Pulmonary hypertension care in France
In France pulmonary hypertension care is organized as a network commissioned by the Ministry of Health, with a National Pulmonary Hypertension Reference Center, located at Bicêtre University Hospital (medical care), with close links with the Marie-Lannelongue Hospital (surgery), both part of the Paris-Saclay University, and 23 Regional Pulmonary Hypertension Competence Centers across France, including two overseas centers in “La Réunion” island (Indian Ocean), and “La Martinique” (Caribbean). All pulmonary hypertension centers are composed of a multidisciplinary team including pulmonologists, cardiologists, and internal medicine specialists. Several centers also include a dedicated pediatric team and others have developed shared care arrangements with more distant hospitals to take care of patients locally, under supervision from the Regional Competence Center. Competence Centers must meet the criteria established by the ESC/ERS clinical guidelines on the diagnosis and treatment of pulmonary hypertension. *
Q. Professor Humbert, you could kindly share your perspectives on the value of shared decision making in your clinical practice and patient care, speaking from your personal clinical experience? §
R. Prof. Marc Humbert
Thank you very much. It’s a very important question indeed, and of course, one size doesn’t fit all. I mean, you can have different approaches in different settings, there are very different approaches in different places, according to organization of care, socio-cultural differences, etc. That being said, I’m lucky to work in what we call a referral center, so we have some resources to develop shared decision making in a more professional way, and we try to help the whole network in France and in Europe now to use the instruments we develop.
Specialised nurses
So, the first service we have decided to offer to the patient and next of kin is specialized pulmonary hypertension nurses, who are education nurses, and are able to devote time with every single patient, irrespective of the education level, age, socio-cultural background etc. The nurses are in charge of education, and as you may know, some treatments are more difficult than others to be administered, some are given by inhalation, some are intravenous or subcutaneous treatments, etc., so they deserve a lot of attention, explanations and time.
Psychological support
On top of that, we have psychologists who are not medical doctors but who are trained to spend time and speak with a patient and their family.
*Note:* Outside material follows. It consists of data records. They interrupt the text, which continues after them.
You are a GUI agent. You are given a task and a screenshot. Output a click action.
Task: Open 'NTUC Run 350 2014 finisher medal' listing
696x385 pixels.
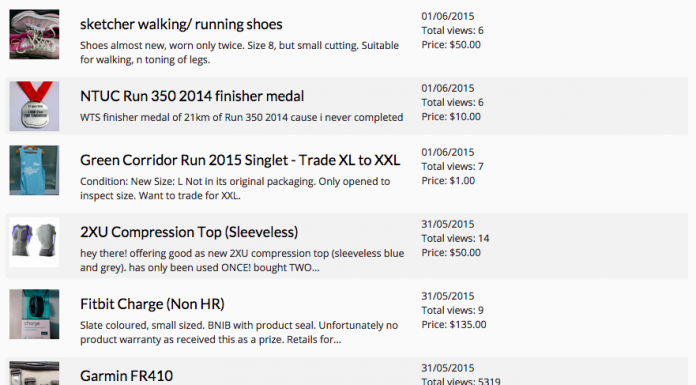tap(192, 96)
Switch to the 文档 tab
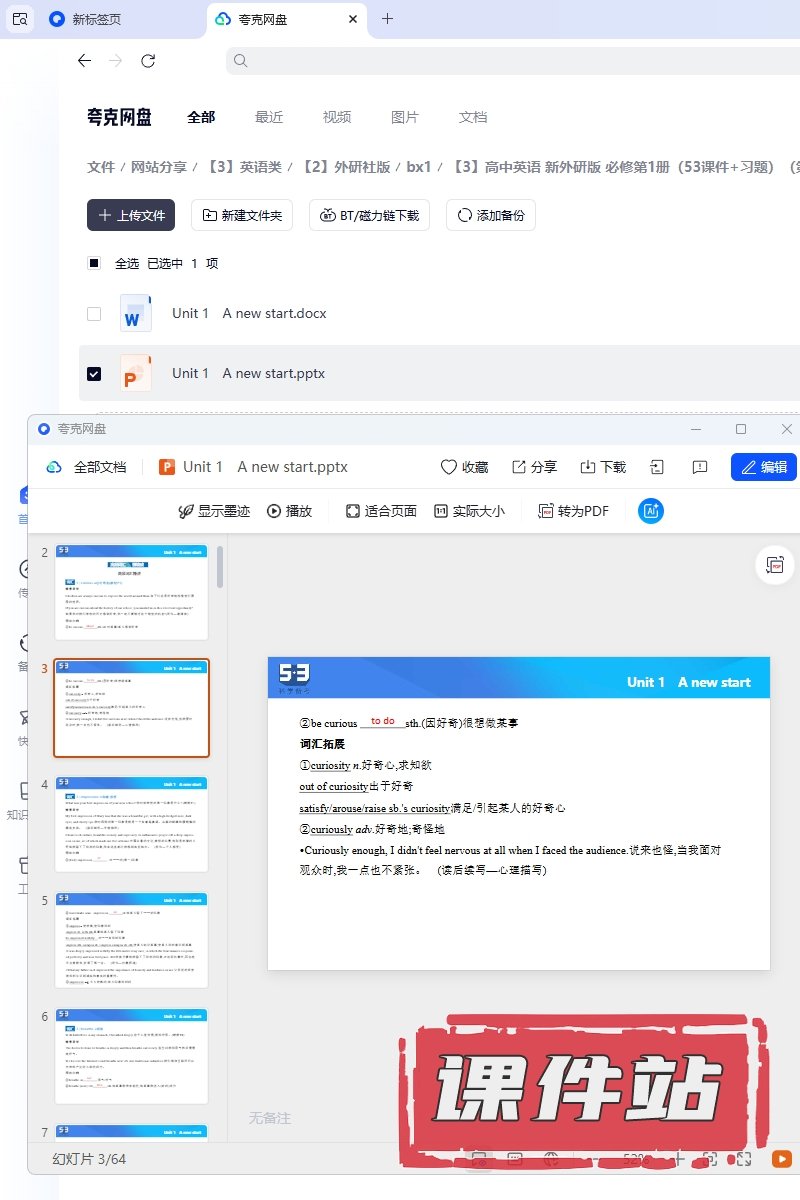The height and width of the screenshot is (1200, 800). point(472,117)
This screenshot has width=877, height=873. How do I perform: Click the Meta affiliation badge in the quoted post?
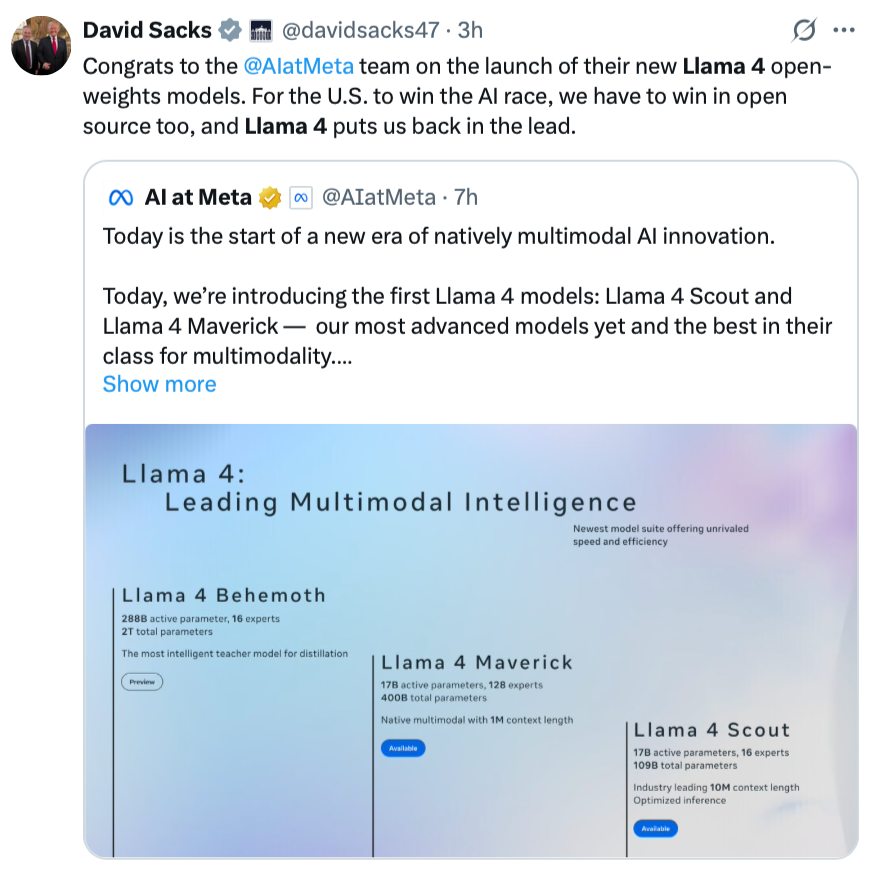click(301, 197)
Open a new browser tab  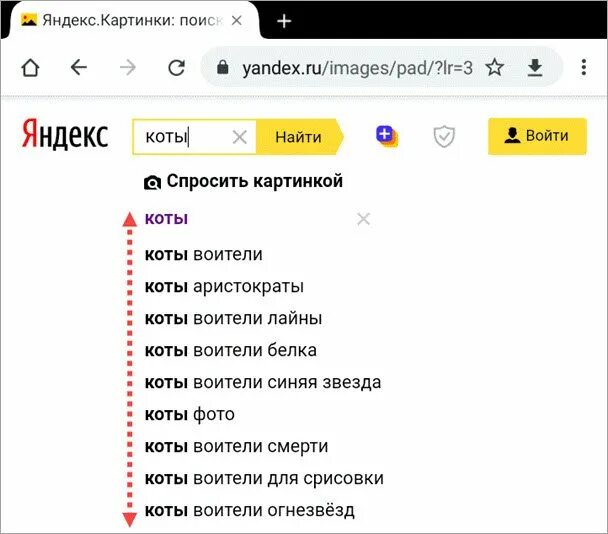point(284,21)

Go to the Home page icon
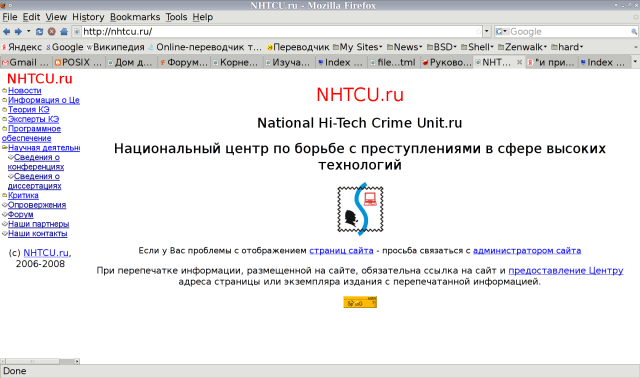(x=64, y=31)
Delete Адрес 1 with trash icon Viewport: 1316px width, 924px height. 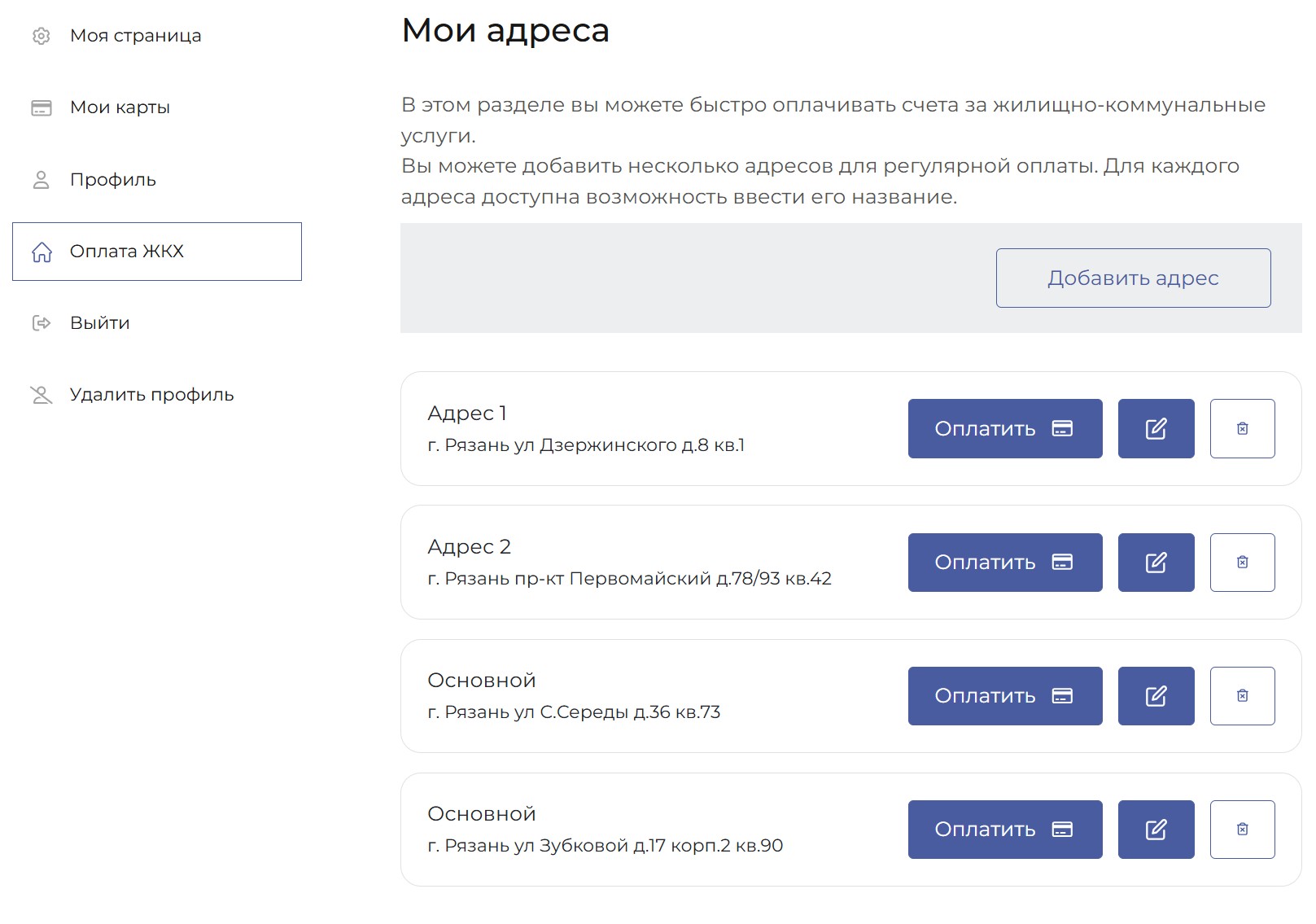1242,429
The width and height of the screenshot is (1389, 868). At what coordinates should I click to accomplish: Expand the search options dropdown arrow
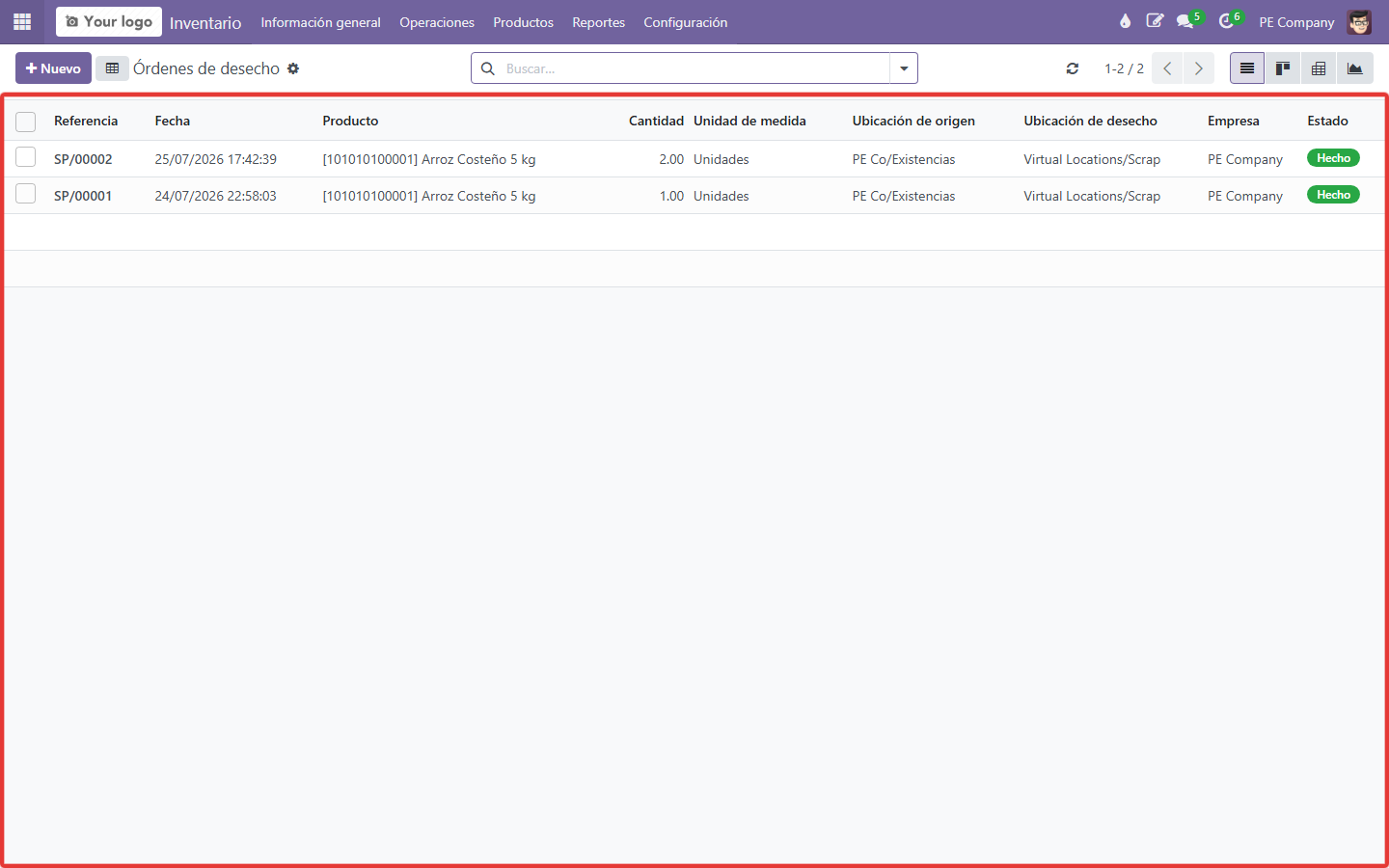coord(904,68)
This is not for everybody, it’s available as needed for patients who wish to have that kind of support. This proves to be particularly important when one discusses sensitive issues such as family planning, genetic counselling, complex therapies, lung transplantation, etc…
Provision of plain language information
We also develop lay summaries, leaflets, and educational electronic resources. For example, the European guidelines on pulmonary hypertension are now available in lay language. This is a valuable document to initiate the discussion. We will have it available in different languages shortly.
Close collaboration with patient associations
Last but not least, we have a strong and friendly relationship with patient associations, and the patient associations are the best possible supporters of good shared decision. With my colleagues, I regularly attend conferences organized by the French Pulmonary Hypertension Association (HTaP France) where I try to summarize in lay language the guidelines, as well as recent research on pulmonary hypertension and new treatments – not only drugs but also interventions. This is the occasion to develop ideas and concepts with patients and patient advocates on how to implement shared decision and support patient empowerment in my country.
Conclusions
Patient empowerment has been long awaited and is now a major priority of the pulmonary hypertension community. It benefits from the actions of organized networks and patient associations sharing the same goal to find the best possible solutions for all forms of pulmonary hypertension, and ideally a cure.
Footnotes
* The description of the French network system is based on an article by Dr. Simon Gibbs and Prof. Olivier Sitbon published in Advances in Pulmonary Hypertension
§ This article is based on a reply from Prof. Marc Humbert to a question from the audience during the AfPH webinar on “Partnering with Patients and Shared Decision Making: A New Paradigm in PH care?”, June 6, 2023. The article has been reviewed by Prof. Marc Humbert himself.